Both equations you mention can be solved in the same way. As others have said in the comments on your question here and the comments and answers on this question, $|ax-b|=\begin{cases} ax-b & \text{ if } x\ge \frac{b}{a} \\\\ b-ax & \text{ if } x< \frac{b}{a} \end{cases}$, where I'll call $\frac{b}{a}$ a "turning point" value. So, for any equation an absolute value, there is at least one turning point value of the variable for each absolute value. In both of your examples, the turning point values are $-\frac{1}{2}$ and $-3$. The $n$ (2 in your examples) turning point values divide the number line into $n+1$ (3 in your examples) regions where, within each region, each absolute value can be replaced by either the expression inside the absolute value or its opposite.
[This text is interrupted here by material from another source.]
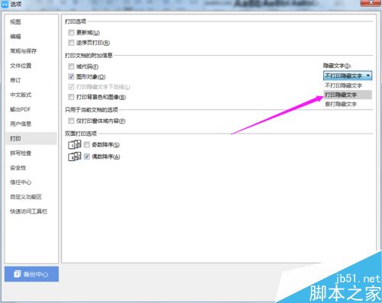382x303 pixels.
Task: Click the WPS app icon in title bar
Action: (5, 5)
Each resulting equation can then be solved, restricting solutions to the corresponding region on the number line.

Let's consider a different example: $x|4x-1|=|3x-2|$. The turning points are $\frac{1}{4}$ and $\frac{2}{3}$.

$$\begin{matrix} \leftarrow & \frac{1}{4} & \text{---} & \frac{2}{3} & \rightarrow \\\\ x(1-4x)=(2-3x) & | & x(4x-1)=(2-3x) & | & x(4x-1)=(3x-2) \\\\ x-4x^2=2-3x & | & 4x^2-x=2-3x & | & 4x^2-x=3x-2 \\\\ 0=4x^2-4x+2 & | & 4x^2+2x-2=0 & | & 4x^2-4x+2=0 \\\\ \text{no }x\in\mathbb{R} & | & x=-1\text{ or }x=\frac{1}{2} & | & \text{no }x\in\mathbb{R} \end{matrix}$$

(edit: Note that between any two adjacent regions, the only change in the equations at the tops of the regions is the one term with turning point at the boundary between the two regions.)
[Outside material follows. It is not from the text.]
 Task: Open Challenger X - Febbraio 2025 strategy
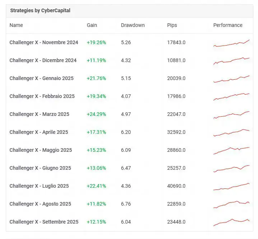coord(42,96)
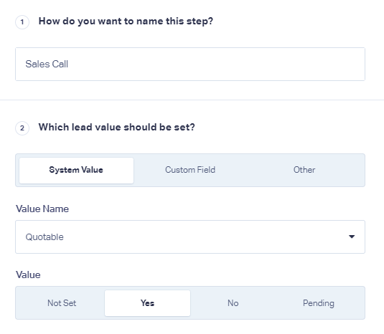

Now, the solutions for each region-specific equation apply only to that region, so the solutions -1 and $\frac{1}{2}$ in the middle region only apply to the interval $[\frac{1}{4},\frac{2}{3}]$, so -1 is not a solution (it's not in the interval) but $x=\frac{1}{2}$ is a solution (and it's the only solution to $x|4x-1|=|3x-2|$).
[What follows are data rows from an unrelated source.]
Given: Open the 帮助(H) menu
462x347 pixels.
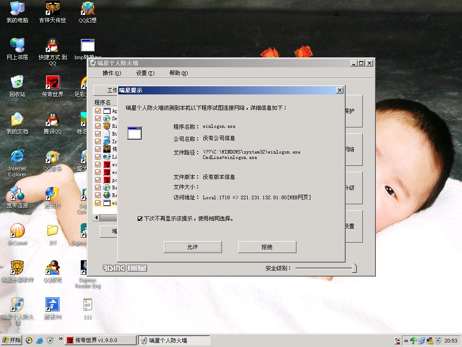Looking at the screenshot, I should (178, 73).
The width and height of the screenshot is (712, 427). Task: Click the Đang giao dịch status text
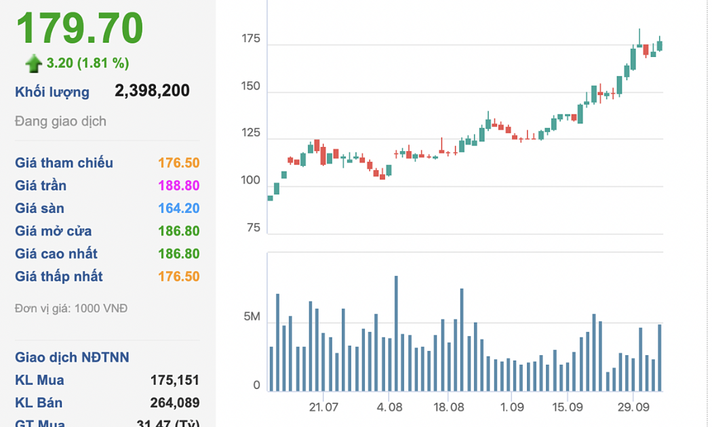click(60, 121)
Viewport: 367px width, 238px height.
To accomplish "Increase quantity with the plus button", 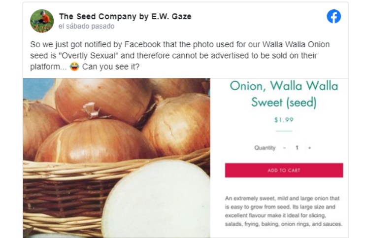I will pos(309,148).
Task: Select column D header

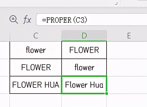Action: 84,36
Regardless of the algebraic method of solution, graphing both sides of the equation and looking for points of intersection is a good way to check your solution.


To solve $|f(x)|=g(x)|h(x)|$ in general, find the sets $P=\{x:f(x)g(x)\ge 0\}$ and $N=\{x:f(x)g(x)\lt 0\}$.

Then solve the two equations

  1. $f(x)=g(x)h(x)$ - but discard solutions that are not in $P$.
  2. $f(x)=-g(x)h(x)$ - but discard solutions that are not in $N$.

You will be left with the solutions of $|f(x)|=g(x)|h(x)|$.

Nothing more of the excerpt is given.